The headline question in the Business section of Thursday’s Herald read: “Is $700 billion being spent wisely?”
At first this question brought to mind philosophy — defined as it is by its love of wisdom. But then a famous thought experiment constructed by the theoretical physicist Erwin Schroedinger in the 1930s flashed before my mind’s eye. It is called Schroedinger’s Cat, and it goes as follows:
A cat is placed in a box with a geiger-counter — and both with a radioactive atom. If the atom decays, and the geiger-counter detects an alpha particle, a hammer attached to the counter hits a flask of prussic acid and kills the cat. Before an observer opens the box, however, the cat’s fate is tied to the state of the atom, which to the observer is neither decayed nor undecayed. And here comes the zinger: The state of the cat before the box is opened is both dead and alive!

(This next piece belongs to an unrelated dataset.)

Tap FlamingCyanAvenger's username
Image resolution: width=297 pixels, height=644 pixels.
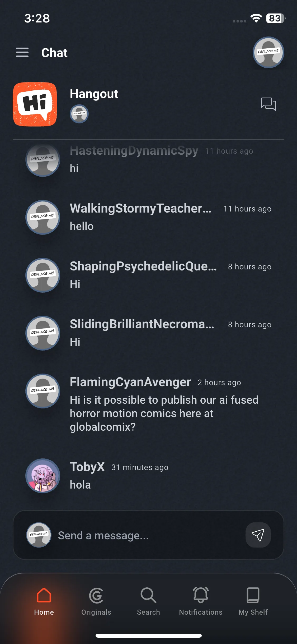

OK, so where’s the money? A nonphilosophical but classical question. The quantum question following Schroedinger’s Cat is: What’s the state of the $700 billion before the bank vaults are opened if it is tied to an economy that is neither decayed nor undecayed? That state probably does depend upon the effect of the economy on the regulatory agencies or not … after all, the hammer cannot fall unless there is economic decay. Isn’t it time to open the #*&^# box?!